### The request
Pull out every line in the records that contains the string "width". Case counts.

### The data
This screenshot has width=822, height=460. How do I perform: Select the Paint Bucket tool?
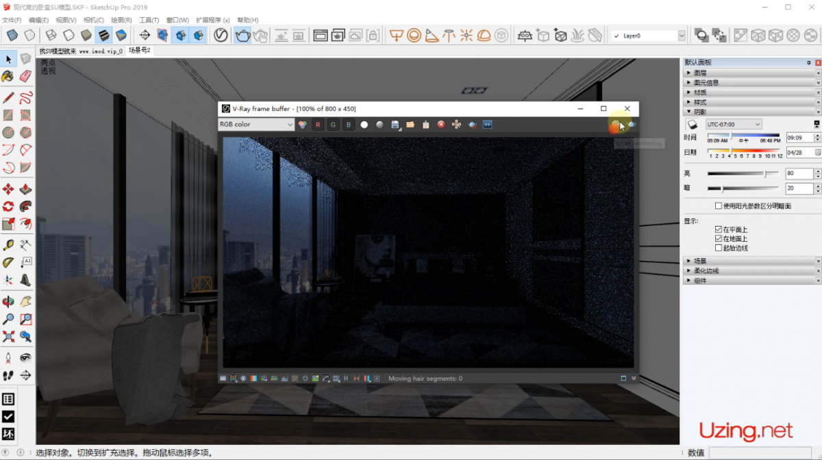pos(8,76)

---

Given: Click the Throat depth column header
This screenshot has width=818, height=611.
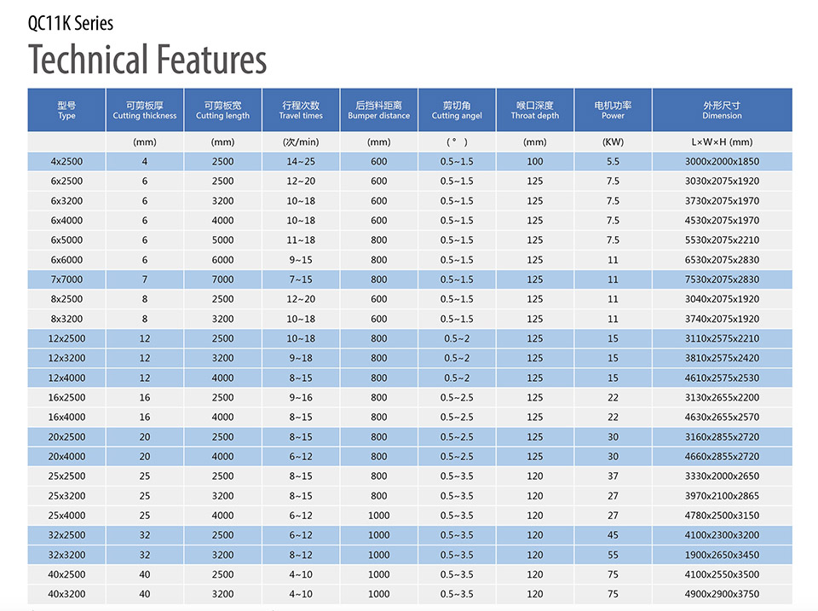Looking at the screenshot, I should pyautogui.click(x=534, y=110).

### Problem solution
This screenshot has width=822, height=460. How do I perform: Select the Paint Bucket tool?
This screenshot has width=818, height=611.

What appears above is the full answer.